EXERCISE AIM: Print every line below without adding or leaving out a single word.

(Stored data)
/---
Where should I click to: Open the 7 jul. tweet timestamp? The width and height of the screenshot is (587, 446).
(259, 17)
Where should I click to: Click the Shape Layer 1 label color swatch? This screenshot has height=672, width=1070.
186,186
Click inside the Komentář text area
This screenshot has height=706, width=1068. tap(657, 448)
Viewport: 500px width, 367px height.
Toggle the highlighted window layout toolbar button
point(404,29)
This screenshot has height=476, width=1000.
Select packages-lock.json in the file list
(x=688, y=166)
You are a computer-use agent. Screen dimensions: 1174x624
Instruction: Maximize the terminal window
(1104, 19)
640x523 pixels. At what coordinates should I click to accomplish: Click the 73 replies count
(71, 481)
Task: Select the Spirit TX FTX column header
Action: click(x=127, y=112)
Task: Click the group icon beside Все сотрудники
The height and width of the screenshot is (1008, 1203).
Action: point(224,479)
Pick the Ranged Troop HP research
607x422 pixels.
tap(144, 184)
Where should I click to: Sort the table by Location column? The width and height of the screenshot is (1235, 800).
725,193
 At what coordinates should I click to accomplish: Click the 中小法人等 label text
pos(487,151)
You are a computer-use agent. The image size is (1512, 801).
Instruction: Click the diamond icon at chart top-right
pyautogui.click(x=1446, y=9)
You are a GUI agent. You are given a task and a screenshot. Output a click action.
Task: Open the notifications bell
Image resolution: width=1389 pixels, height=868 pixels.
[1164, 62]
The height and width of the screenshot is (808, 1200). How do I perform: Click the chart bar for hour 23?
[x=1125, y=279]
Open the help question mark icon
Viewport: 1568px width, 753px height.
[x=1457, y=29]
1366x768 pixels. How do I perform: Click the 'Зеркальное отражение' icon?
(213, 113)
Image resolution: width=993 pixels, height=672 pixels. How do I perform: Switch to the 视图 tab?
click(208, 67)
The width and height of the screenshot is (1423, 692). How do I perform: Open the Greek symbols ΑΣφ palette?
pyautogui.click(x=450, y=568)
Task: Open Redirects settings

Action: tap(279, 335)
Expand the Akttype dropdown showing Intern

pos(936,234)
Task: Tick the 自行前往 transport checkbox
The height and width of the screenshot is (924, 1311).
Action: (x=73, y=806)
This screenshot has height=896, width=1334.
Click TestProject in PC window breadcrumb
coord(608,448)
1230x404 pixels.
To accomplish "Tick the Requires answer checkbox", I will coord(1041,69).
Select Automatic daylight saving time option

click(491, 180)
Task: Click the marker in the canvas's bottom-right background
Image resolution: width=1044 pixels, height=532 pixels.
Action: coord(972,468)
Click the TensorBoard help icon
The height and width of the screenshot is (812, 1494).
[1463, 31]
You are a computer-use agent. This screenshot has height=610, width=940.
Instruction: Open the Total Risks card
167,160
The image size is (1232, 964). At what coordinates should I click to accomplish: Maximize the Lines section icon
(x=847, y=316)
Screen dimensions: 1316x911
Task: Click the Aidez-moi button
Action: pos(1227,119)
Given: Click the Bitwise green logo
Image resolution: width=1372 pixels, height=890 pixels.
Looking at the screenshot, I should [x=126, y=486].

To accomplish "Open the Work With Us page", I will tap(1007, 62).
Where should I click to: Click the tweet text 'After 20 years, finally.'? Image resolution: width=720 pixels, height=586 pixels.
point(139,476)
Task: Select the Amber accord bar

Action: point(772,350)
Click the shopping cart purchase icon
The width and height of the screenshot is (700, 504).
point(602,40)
\---
ANSWER TO THIS PROBLEM:
Where should I click to: Open the 7 jul. tweet timestamp? The width and height of the screenshot is (587, 446).
(259, 17)
Where should I click to: Click the Shape Layer 1 label color swatch? This screenshot has height=672, width=1070.
186,186
Click inside the Komentář text area
This screenshot has height=706, width=1068. tap(657, 448)
Viewport: 500px width, 367px height.
Toggle the highlighted window layout toolbar button
point(404,29)
This screenshot has height=476, width=1000.
Select packages-lock.json in the file list
(x=688, y=166)
You are a computer-use agent. Screen dimensions: 1174x624
Instruction: Maximize the terminal window
(1104, 19)
640x523 pixels. At what coordinates should I click to accomplish: Click the 73 replies count
(71, 481)
Task: Select the Spirit TX FTX column header
Action: click(x=127, y=112)
Task: Click the group icon beside Все сотрудники
The height and width of the screenshot is (1008, 1203).
Action: point(224,479)
Pick the Ranged Troop HP research
607x422 pixels.
tap(144, 184)
Where should I click to: Sort the table by Location column? The width and height of the screenshot is (1235, 800).
725,193
 At what coordinates should I click to accomplish: Click the 中小法人等 label text
pos(487,151)
You are a computer-use agent. The image size is (1512, 801).
Instruction: Click the diamond icon at chart top-right
pyautogui.click(x=1446, y=9)
You are a GUI agent. You are given a task and a screenshot. Output a click action.
Task: Open the notifications bell
Image resolution: width=1389 pixels, height=868 pixels.
[1164, 62]
The height and width of the screenshot is (808, 1200). How do I perform: Click the chart bar for hour 23?
[x=1125, y=279]
Open the help question mark icon
Viewport: 1568px width, 753px height.
[x=1457, y=29]
1366x768 pixels. How do I perform: Click the 'Зеркальное отражение' icon?
(213, 113)
Image resolution: width=993 pixels, height=672 pixels. How do I perform: Switch to the 视图 tab?
click(208, 67)
The width and height of the screenshot is (1423, 692). How do I perform: Open the Greek symbols ΑΣφ palette?
pyautogui.click(x=450, y=568)
Task: Open Redirects settings

Action: tap(279, 335)
Expand the Akttype dropdown showing Intern

pos(936,234)
Task: Tick the 自行前往 transport checkbox
The height and width of the screenshot is (924, 1311).
Action: (x=73, y=806)
This screenshot has height=896, width=1334.
Click TestProject in PC window breadcrumb
coord(608,448)
1230x404 pixels.
To accomplish "Tick the Requires answer checkbox", I will coord(1041,69).
Select Automatic daylight saving time option

click(491, 180)
Task: Click the marker in the canvas's bottom-right background
Image resolution: width=1044 pixels, height=532 pixels.
Action: coord(972,468)
Click the TensorBoard help icon
The height and width of the screenshot is (812, 1494).
[1463, 31]
You are a computer-use agent. This screenshot has height=610, width=940.
Instruction: Open the Total Risks card
167,160
The image size is (1232, 964). At what coordinates should I click to accomplish: Maximize the Lines section icon
(x=847, y=316)
Screen dimensions: 1316x911
Task: Click the Aidez-moi button
Action: pos(1227,119)
Given: Click the Bitwise green logo
Image resolution: width=1372 pixels, height=890 pixels.
Looking at the screenshot, I should [x=126, y=486].

To accomplish "Open the Work With Us page", I will tap(1007, 62).
Where should I click to: Click the tweet text 'After 20 years, finally.'? Image resolution: width=720 pixels, height=586 pixels.
point(139,476)
Task: Select the Amber accord bar

Action: point(772,350)
Click the shopping cart purchase icon
The width and height of the screenshot is (700, 504).
point(602,40)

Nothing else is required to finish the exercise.